ENEM 2016 - 2ª Aplicação - Caminhos para combater o racismo no Brasil

Enviada em 12/07/2020

Na minissérie " olhos que condenam" apresentada pela Netflix, é retratado um dos maiores casos de injustiça racial nos estado Unidos. Ela conta a história de um grupo de garotos negros que foram injustamente acusados de estupro, após serem submetidos a condições de interrogatório sub-humanos, gravaram vídeos confessando um crime que não haviam cometido e com isso passaram a maior parte de suas vidas presos. Mesmo sendo um caso fora do nosso país, a realidade do racismo é muito mais próxima do que realmente imaginamos, ela é fruto de uma bagagem de desigualdade social dos pretos, somado a uma herança cultural preconceituosa e difundida.

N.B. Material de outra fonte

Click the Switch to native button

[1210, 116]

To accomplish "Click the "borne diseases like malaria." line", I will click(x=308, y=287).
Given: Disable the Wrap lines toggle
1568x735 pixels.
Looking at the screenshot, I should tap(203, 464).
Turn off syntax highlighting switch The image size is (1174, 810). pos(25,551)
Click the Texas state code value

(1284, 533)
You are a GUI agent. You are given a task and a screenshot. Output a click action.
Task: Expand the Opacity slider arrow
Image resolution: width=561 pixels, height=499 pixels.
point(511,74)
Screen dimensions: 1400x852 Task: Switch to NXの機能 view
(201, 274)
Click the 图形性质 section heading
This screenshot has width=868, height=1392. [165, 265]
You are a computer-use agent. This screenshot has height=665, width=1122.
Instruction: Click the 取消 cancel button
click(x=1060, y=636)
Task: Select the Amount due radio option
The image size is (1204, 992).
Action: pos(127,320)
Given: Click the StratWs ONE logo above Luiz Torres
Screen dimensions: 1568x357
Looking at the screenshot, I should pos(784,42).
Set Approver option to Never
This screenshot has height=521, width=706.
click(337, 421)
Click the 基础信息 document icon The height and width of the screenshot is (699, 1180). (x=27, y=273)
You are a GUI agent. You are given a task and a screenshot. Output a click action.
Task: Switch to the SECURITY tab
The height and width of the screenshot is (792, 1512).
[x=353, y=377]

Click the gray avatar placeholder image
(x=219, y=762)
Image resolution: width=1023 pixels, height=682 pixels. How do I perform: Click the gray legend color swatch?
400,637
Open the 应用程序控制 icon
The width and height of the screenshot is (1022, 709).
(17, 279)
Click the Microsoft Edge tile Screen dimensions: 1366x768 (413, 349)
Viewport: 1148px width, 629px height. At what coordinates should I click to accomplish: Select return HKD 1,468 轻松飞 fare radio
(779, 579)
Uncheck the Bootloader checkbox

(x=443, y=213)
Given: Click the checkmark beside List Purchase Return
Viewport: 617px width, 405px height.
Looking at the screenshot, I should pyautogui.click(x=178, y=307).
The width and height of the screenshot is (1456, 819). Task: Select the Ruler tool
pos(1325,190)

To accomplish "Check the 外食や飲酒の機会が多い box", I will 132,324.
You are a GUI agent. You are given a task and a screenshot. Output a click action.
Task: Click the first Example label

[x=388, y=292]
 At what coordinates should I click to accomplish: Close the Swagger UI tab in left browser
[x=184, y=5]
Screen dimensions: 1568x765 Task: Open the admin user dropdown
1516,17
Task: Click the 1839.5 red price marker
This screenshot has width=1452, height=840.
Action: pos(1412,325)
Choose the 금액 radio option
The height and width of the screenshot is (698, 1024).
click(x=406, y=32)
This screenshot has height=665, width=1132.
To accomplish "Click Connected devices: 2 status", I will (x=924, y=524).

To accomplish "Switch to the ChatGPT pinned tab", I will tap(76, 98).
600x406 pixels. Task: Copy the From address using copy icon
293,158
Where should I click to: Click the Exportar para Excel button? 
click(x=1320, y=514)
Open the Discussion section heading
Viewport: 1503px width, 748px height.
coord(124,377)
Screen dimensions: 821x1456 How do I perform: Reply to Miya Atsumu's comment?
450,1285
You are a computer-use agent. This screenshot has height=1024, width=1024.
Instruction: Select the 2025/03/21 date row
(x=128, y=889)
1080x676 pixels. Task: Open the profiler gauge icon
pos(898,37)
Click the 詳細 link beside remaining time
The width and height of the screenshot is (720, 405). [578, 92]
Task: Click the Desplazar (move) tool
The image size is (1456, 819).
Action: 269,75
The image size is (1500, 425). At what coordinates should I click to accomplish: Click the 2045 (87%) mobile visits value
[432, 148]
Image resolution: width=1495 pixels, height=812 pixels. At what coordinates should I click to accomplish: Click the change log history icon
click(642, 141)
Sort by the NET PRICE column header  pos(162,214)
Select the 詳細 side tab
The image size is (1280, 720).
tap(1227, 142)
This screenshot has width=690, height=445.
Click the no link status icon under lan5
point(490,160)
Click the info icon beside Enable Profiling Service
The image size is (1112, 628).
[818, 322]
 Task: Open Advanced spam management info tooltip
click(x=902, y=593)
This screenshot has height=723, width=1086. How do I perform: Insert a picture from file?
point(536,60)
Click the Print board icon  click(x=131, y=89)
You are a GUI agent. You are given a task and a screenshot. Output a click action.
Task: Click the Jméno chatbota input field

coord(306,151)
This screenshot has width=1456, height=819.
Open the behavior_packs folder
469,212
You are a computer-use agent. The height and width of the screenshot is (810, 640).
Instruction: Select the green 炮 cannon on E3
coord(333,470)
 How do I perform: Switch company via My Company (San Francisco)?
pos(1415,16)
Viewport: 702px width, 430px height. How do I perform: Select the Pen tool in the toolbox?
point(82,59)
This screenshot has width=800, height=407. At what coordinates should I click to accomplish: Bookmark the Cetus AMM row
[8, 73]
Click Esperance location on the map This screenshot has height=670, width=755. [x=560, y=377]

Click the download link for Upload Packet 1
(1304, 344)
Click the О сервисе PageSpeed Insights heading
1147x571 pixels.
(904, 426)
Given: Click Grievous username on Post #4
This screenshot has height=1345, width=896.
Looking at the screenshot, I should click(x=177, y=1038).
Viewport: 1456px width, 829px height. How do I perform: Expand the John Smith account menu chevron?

Em primeira análise cabe avaliarmos a história do nosso país. Após o fim da escravidão por motivos comerciais, não se foi dado suporte, escolarização ou qualquer meio pra condição de mudança de estado, essa falta de apoio se perpetuou dos pais aos filhos, gerando um ciclo de desigualdade étnica, onde atualmente segundo o IBGE, apenas 17% da classe mais rica é negra, enquanto representa 3 quartos da classe mais pobre. Essa cultura corrobora com os estereótipos sobressalentes nessa comunidade, o que manifesta em sua base o racismo institucional e velado.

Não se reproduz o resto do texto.